INPUT:
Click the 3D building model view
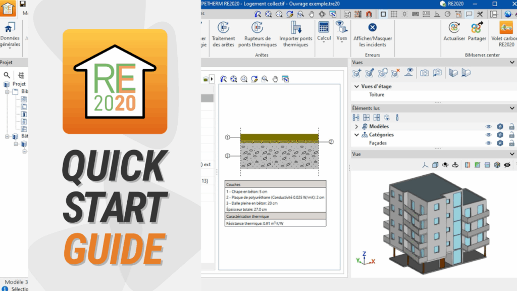The height and width of the screenshot is (291, 517). point(434,222)
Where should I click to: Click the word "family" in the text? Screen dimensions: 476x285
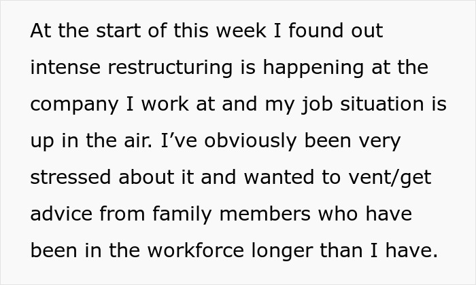(x=175, y=216)
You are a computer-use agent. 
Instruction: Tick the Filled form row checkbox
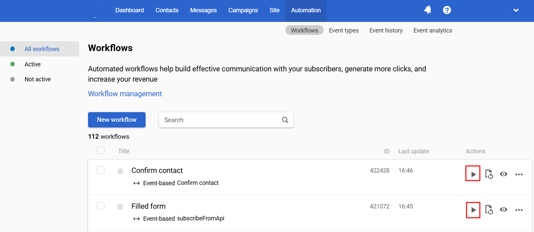(x=101, y=206)
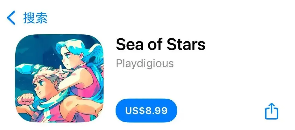The image size is (295, 130).
Task: Select the Sea of Stars title text
Action: 161,44
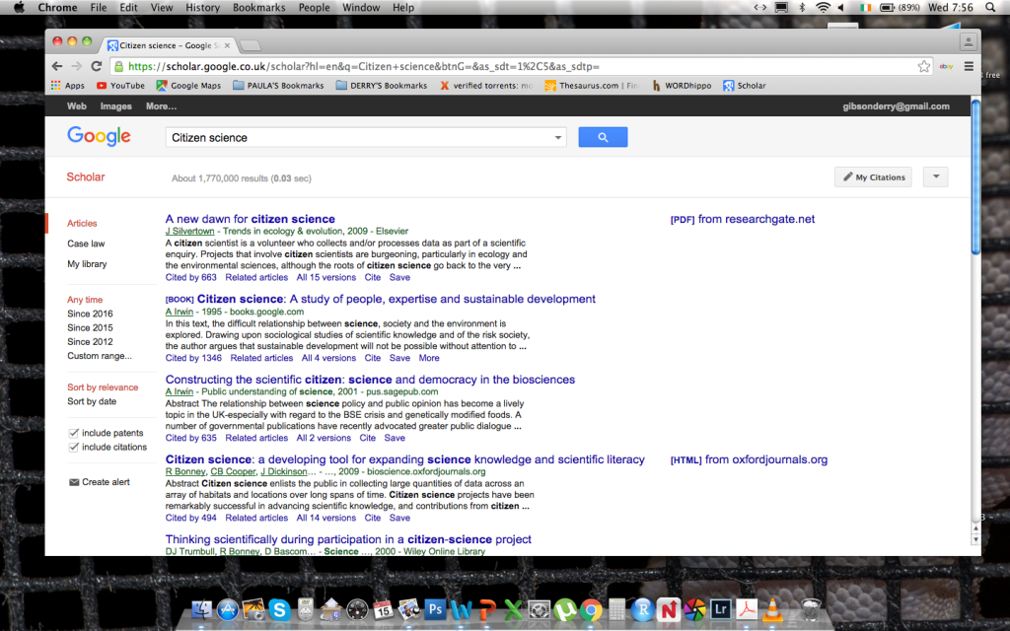Image resolution: width=1010 pixels, height=631 pixels.
Task: Click the blue search magnifier button
Action: [x=603, y=138]
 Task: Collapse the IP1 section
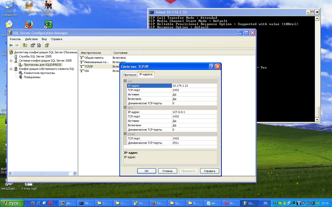point(125,81)
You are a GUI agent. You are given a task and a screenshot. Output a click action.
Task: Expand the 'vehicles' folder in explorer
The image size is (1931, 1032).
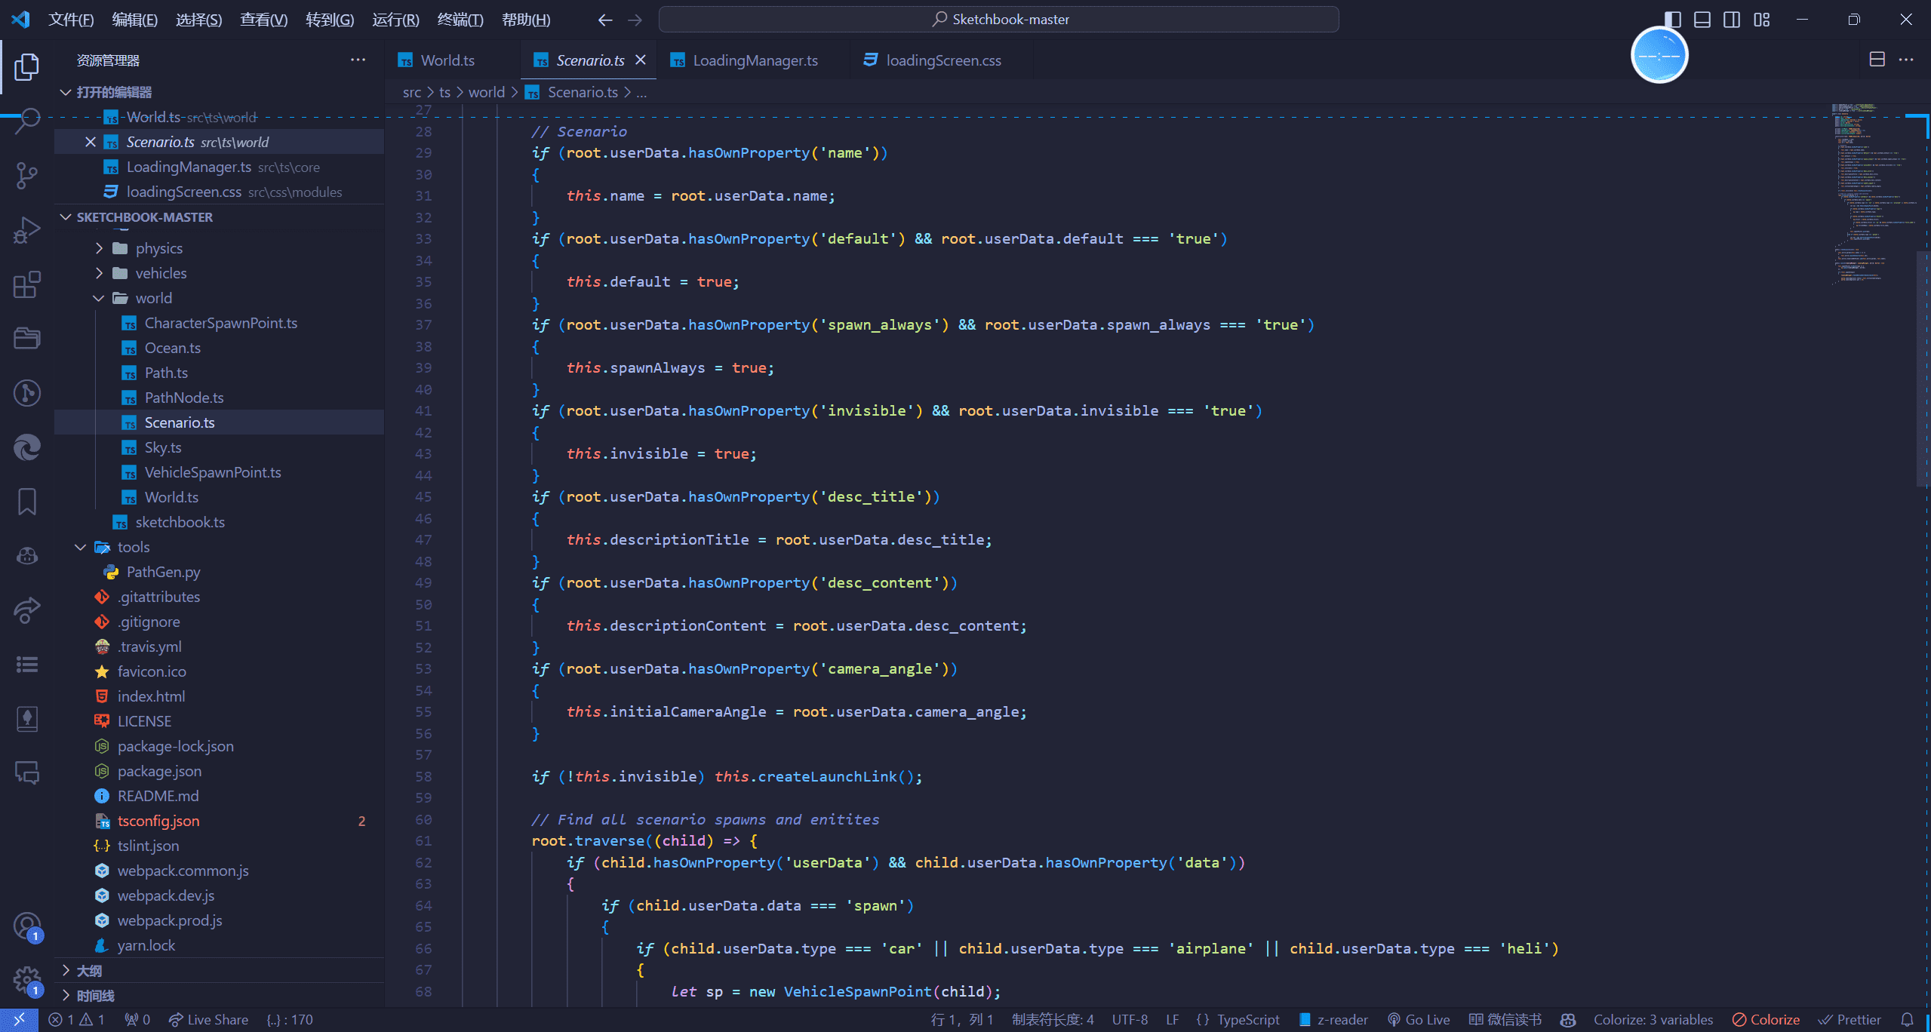click(162, 272)
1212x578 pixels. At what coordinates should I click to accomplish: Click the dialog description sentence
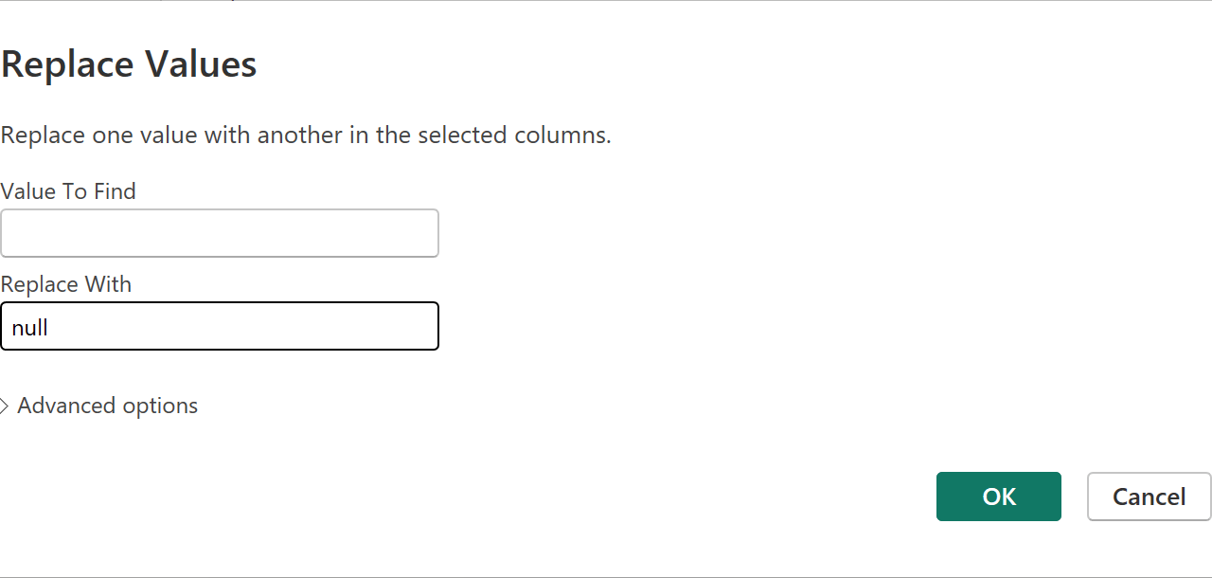click(x=306, y=135)
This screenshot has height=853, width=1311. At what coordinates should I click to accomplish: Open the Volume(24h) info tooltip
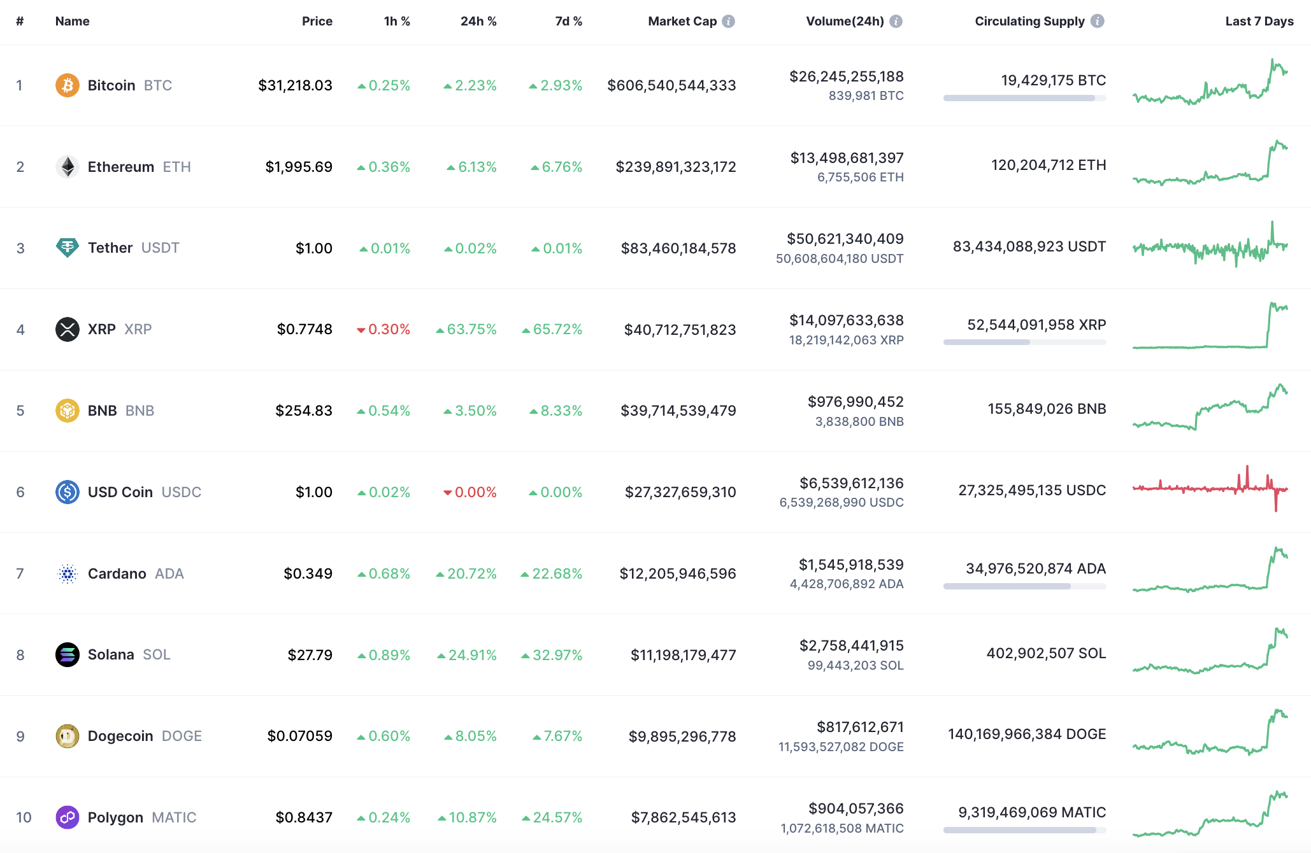pos(896,20)
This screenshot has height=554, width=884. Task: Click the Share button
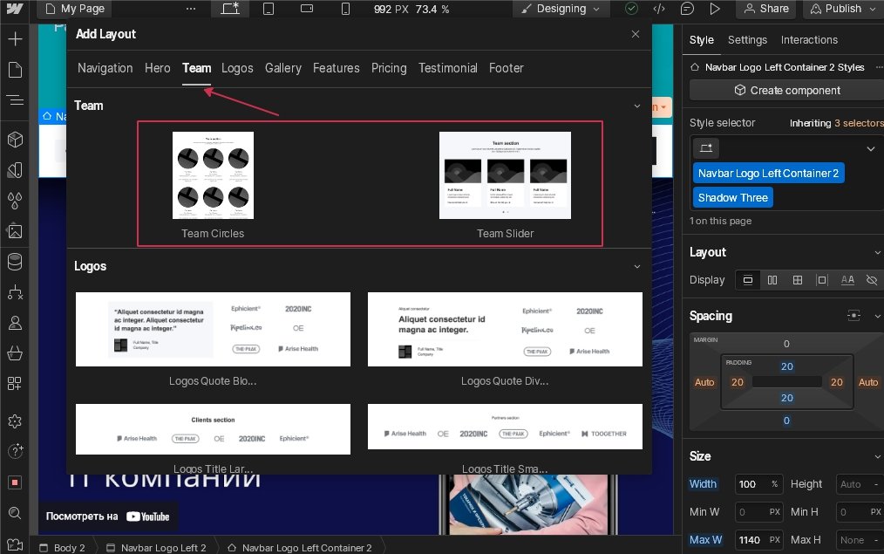pos(765,9)
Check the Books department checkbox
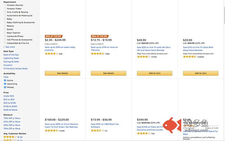The width and height of the screenshot is (225, 141). coord(5,29)
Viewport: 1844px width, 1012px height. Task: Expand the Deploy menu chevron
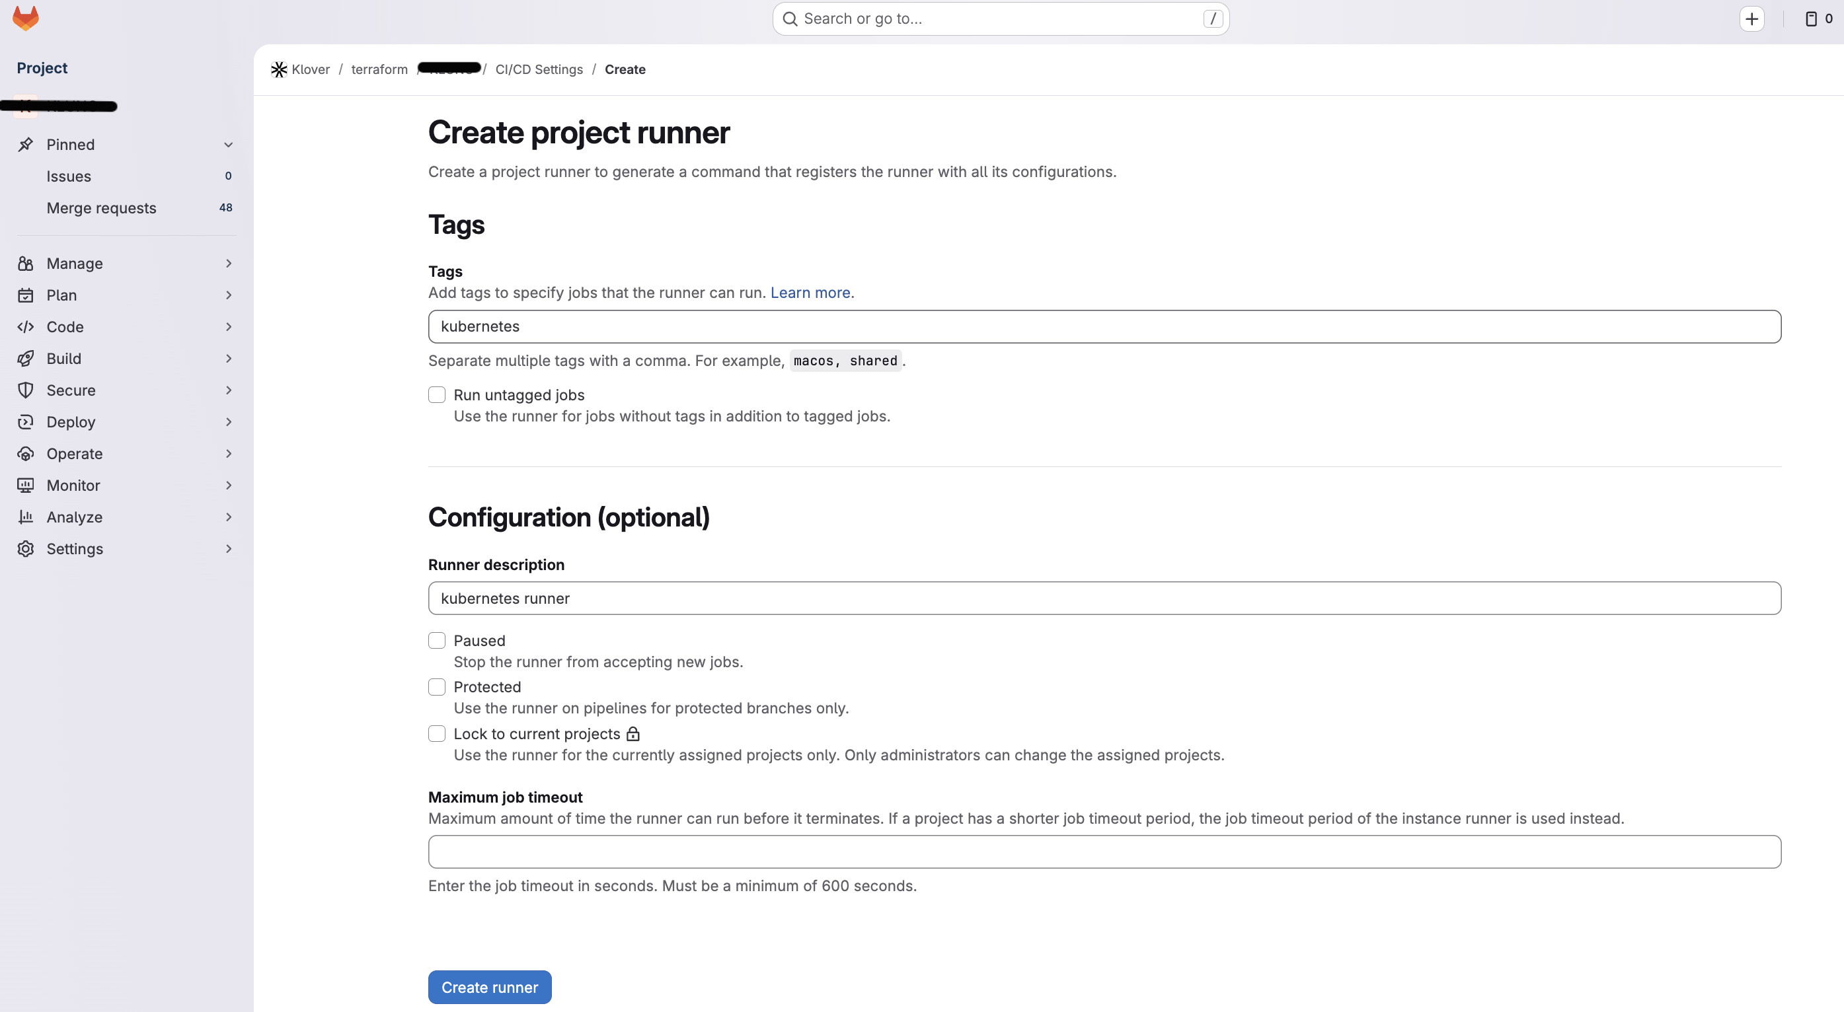pos(228,422)
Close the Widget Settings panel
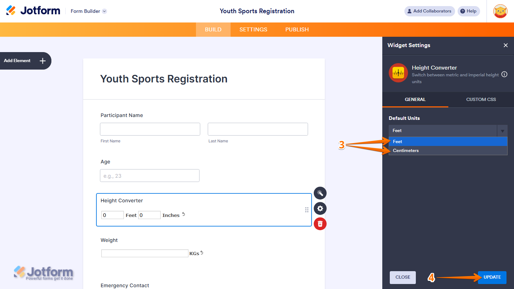This screenshot has height=289, width=514. coord(505,45)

PROBLEM DETAILS:
Every line from the one with "Viewport: 1844px width, 1012px" through the last line of the material gets printed exactly, and nothing more. Omit the pictures.

COMPLETED EXERCISE:
Viewport: 1844px width, 1012px height. Task: Expand the Deploy menu chevron
pos(228,422)
Close the Widget Settings panel
This screenshot has height=289, width=514. coord(505,45)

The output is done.